It's not terribly uncommon to see bad teams have goalie with high SV%. Teams without defensive talent usually rely on systems to take away high danger areas. Give the opponent lots of shots to the outside, protect the inner slot, this is stuff you learn in bantam. SJ may give up 35 shots a night, but when you have 5 skaters turtling there are not always as many high quality chances as you think.
Higher shot volume means that each goal has a small impact on your SV%. 2 goals on 20 shots is .900%. 2 goals on 40 shots is .950%. The later looks much more impressive, but if they're weak muffin shots from the outside then you're padding your numbers with empty calories. Not all shots are created equal, which is why SV% is such a flawed metric.

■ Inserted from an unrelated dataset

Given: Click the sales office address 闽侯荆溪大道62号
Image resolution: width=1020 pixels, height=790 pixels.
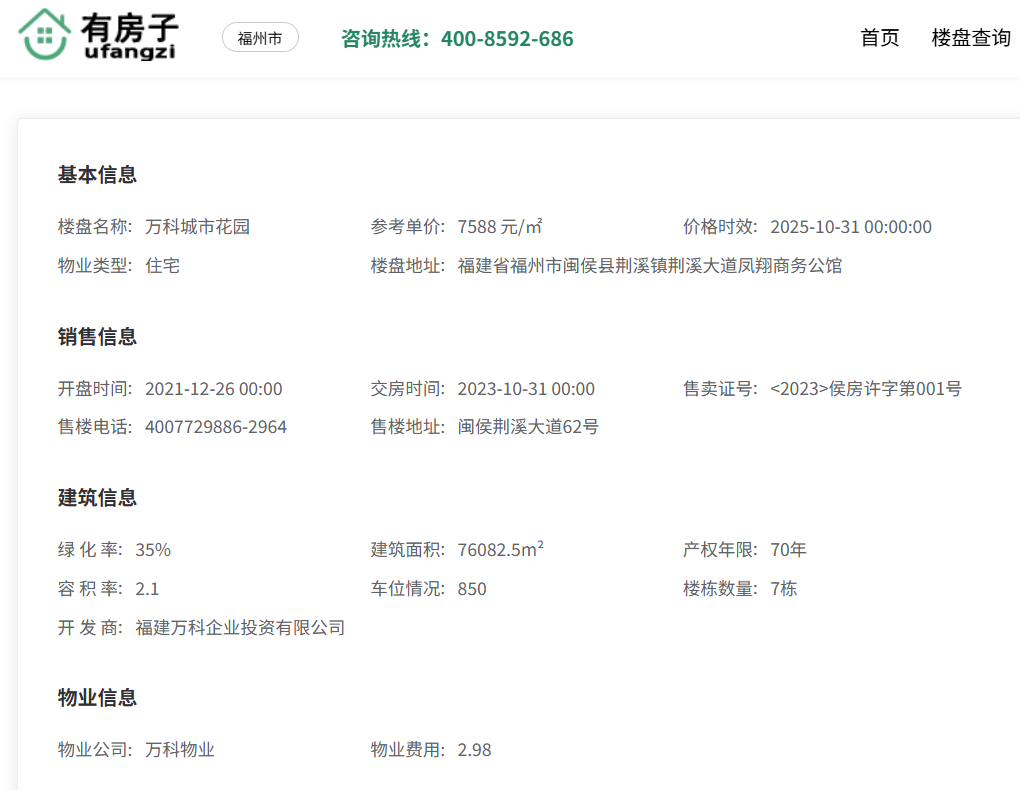Looking at the screenshot, I should pyautogui.click(x=528, y=428).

I know the Sabres had some guys like Michael Neuvirth and Carter Hutton put up some decent numbers behind terrible defenses. The mid-2010s Coyotes had some similarly overperforming goaltenders like Mike Smith and Darcy Keumper. High shot volume pads your SV% while not necessarily increasing the difficulty of your workload, which lets some sub-par goalies on bad teams put up superficially decent looking numbers.
It sounds counter-intuitive, but sometimes facing more shots against is actually easier for the goalie. More shots doesn't necessarily mean more chances to score, it can also mean more chances to save. Goals and shots are both stochastic processes, but one has a much larger scope of variance than the other.
This also works in the opposite direction, if a goalie faces fewer shots then his save percentage is more volatile because the goals he does allow impact his SV% disproportionately. I have always suspected this contributed to Marty's otherwise pedestrian career SV% - the defense in front of him and home bias at CAA robbed him of a lot of easy save. If Marty gets 2 more saves a game his SV% goes from .912 to .919, and 3 extra saves per game brings him up to .922.
I know Dr. No did a bit of research on the analytics board before the server migrated, I don't know if that data is lost or not. But I remember most goalies see their SV% increase with high shot volume. I think every goalie he looked at had a higher SV% when facing >35 shots a game than facing <25 shots a game because more saves = higher SV%.